Goal: Extract the lines from the one containing "Given: Switch to the 基本设置 settings tab" through the one containing "Looking at the screenshot, I should point(678,202).", both included, and copy each line verbatim.

(Data entries)
:::
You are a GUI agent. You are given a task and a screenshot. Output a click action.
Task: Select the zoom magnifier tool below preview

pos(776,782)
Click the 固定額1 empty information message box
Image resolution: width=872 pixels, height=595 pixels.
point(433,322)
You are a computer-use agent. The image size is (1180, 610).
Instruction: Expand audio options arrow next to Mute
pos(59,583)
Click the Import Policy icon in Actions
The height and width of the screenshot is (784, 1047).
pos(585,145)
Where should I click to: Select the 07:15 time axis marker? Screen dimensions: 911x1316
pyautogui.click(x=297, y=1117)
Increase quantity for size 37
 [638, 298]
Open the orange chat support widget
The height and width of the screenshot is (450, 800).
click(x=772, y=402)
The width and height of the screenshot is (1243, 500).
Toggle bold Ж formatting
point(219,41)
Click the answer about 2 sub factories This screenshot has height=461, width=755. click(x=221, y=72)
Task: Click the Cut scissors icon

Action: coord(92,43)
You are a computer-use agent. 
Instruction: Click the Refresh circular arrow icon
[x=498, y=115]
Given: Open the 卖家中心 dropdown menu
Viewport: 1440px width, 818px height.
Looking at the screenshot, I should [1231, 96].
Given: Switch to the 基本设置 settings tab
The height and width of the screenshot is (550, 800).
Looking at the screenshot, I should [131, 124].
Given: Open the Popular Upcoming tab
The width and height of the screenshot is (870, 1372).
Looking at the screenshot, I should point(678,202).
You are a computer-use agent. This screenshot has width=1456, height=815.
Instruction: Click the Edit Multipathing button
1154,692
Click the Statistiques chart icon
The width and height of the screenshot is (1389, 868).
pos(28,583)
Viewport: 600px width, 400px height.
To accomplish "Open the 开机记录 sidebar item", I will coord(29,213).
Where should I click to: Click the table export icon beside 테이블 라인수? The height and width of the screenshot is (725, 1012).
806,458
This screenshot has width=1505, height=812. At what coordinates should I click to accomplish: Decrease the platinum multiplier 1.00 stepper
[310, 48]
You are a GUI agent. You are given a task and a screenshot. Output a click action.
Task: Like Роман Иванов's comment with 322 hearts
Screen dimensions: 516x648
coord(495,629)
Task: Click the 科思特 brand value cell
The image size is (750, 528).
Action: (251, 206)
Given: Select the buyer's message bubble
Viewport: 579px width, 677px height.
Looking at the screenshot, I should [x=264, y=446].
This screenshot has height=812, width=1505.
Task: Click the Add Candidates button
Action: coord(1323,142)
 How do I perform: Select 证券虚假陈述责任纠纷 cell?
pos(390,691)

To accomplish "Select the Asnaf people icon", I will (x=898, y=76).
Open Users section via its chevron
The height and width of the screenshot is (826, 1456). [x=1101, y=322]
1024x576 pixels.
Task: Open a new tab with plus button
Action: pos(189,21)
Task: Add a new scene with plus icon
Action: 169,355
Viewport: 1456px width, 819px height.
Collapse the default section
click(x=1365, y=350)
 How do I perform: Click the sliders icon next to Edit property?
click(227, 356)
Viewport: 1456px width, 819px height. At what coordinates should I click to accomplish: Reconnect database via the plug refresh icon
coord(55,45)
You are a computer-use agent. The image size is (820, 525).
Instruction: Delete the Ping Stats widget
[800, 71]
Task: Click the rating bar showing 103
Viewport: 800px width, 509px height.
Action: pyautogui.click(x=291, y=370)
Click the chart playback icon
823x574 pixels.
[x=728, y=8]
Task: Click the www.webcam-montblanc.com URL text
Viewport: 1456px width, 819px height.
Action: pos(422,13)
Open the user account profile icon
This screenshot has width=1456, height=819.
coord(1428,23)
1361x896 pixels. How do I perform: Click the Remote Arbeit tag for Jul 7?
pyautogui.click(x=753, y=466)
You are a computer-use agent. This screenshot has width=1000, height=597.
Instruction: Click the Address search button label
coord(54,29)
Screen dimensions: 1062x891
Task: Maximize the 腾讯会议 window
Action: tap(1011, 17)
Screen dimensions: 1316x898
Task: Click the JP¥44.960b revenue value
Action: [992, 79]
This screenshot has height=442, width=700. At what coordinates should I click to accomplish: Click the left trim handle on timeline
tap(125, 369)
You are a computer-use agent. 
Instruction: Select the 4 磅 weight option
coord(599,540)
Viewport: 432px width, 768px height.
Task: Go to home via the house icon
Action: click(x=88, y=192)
:::
Task result:
Given: Switch to the 基本设置 settings tab
The height and width of the screenshot is (550, 800).
Looking at the screenshot, I should [131, 124].
Given: Open the Popular Upcoming tab
The width and height of the screenshot is (870, 1372).
Looking at the screenshot, I should point(678,202).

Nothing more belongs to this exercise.